According to flight-tracking website Flightradar24, the plane was an Embraer Legacy jet that Prigorzhin regularly traveled around Russia and even as far as Africa. Recently, the plane has been flying to Belarus.
When the Embraer jet last broadcast its position, it was flying at an altitude of 28,000 feet near Tver and moving at a ground speed of 513 knots. The route appeared to be the plane’s normal flight path to St. Petersburg, where it last flew on July 6.
Video of the crash and its aftermath posted on social media with ties to Russian security services showed the plane rapidly descending from the sky, accompanied by smoke resembling an anti-aircraft defense launch, before plummeting to the ground in a fireball.

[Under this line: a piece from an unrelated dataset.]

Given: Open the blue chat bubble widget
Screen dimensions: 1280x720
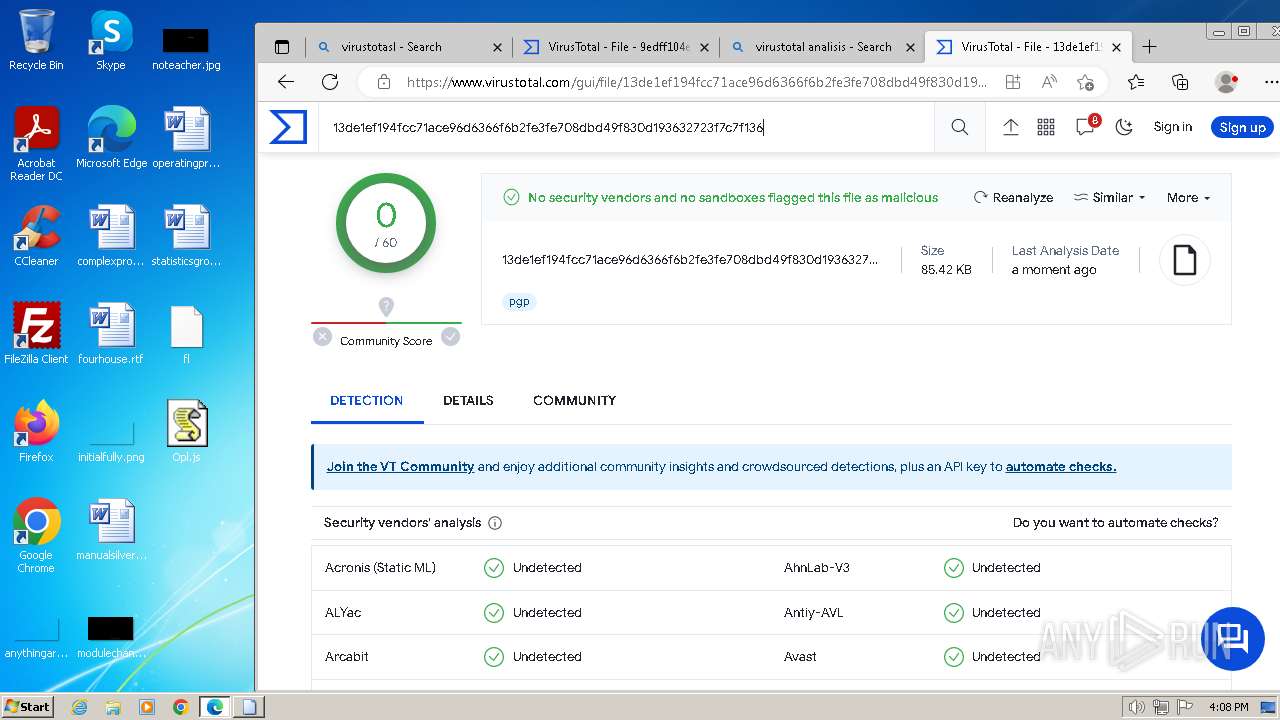Looking at the screenshot, I should point(1232,638).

Video posted on a Wagner-linked Telegram channel showed a plane crashing into the sky near the village of Kurenkino © The Telegraph / @grey_zone / AFP / Reuters
Video posted on a Wagner-linked Telegram channel showed a plane crashing into the sky near the village of Kurenkino
However, Marsh also reported that security services were investigating the possibility of a “terrorist attack on board” as another potential cause of the blast.
Earlier on Wednesday, reports emerged that the Russian military had fired the head of the Aerospace Forces, Sergei Surovikin, a prominent general believed to be close to Prigozhin, amid a crackdown on potential Wagner sympathizers. duty.
Russian state news agency RIA Novosti quoted “informed sources” as saying Surovkin had been “removed from his post” and replaced by the chief of staff of the Aerospace Forces, Viktor Avzarov. After the failure of the mutiny, Surovkin did not appear in public.